▸ **What this task involves**
Beginning at the line that contains "Task: Click the red 示忙 agents count 0", repeat each line exactly through the last one of the records below, and leave out the pictures.

* * *

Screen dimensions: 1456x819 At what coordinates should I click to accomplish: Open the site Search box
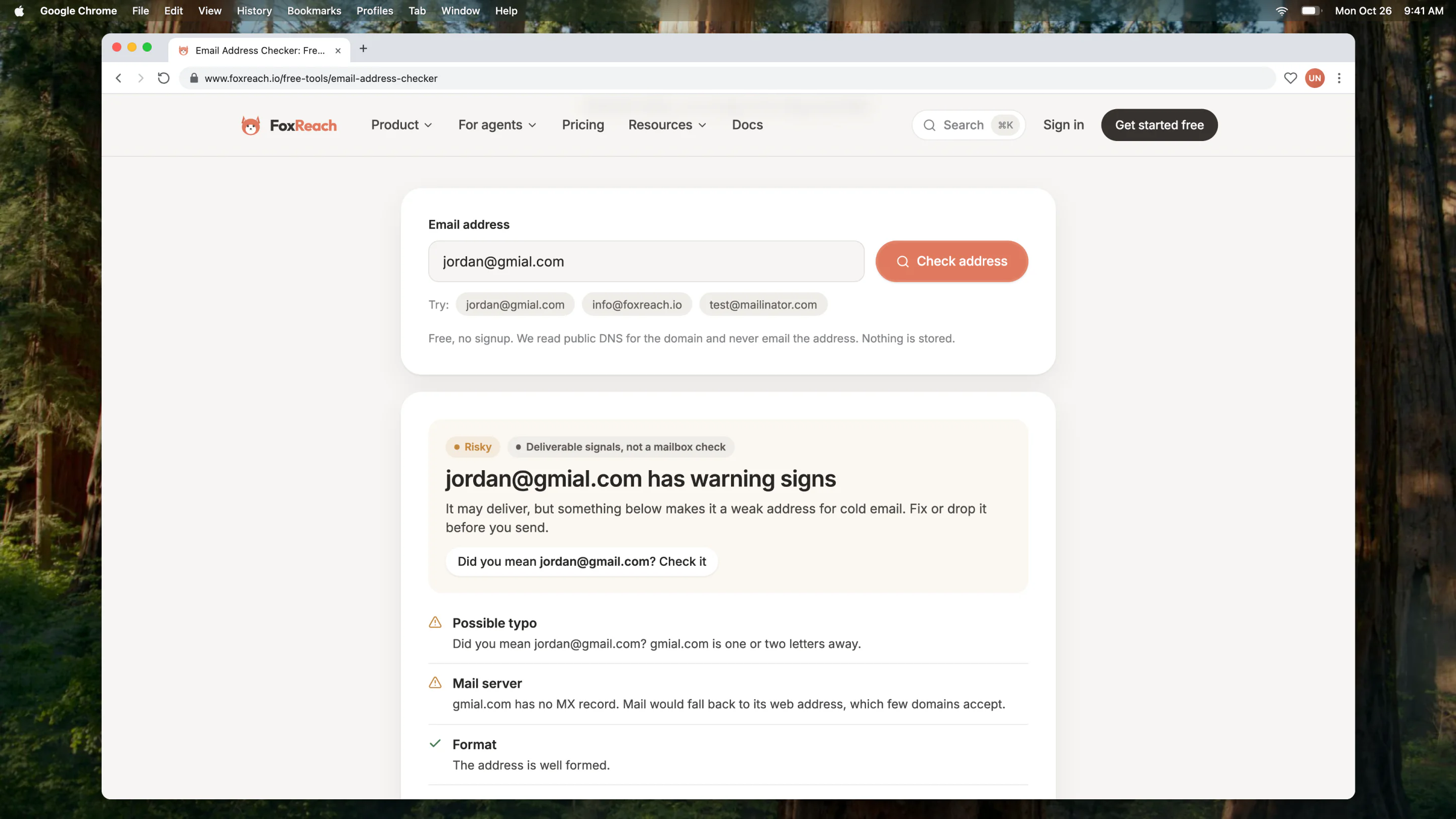tap(968, 125)
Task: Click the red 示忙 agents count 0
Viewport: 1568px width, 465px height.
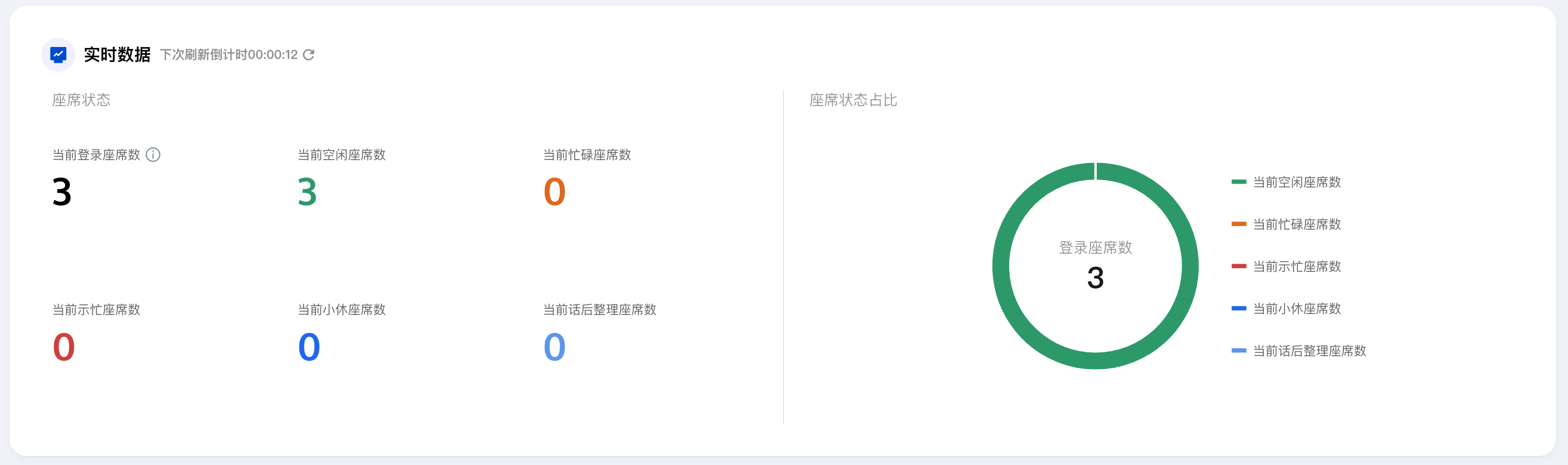Action: (64, 347)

* * *

▸ **Task solution**
Task: Click the red 示忙 agents count 0
Viewport: 1568px width, 465px height.
Action: (64, 347)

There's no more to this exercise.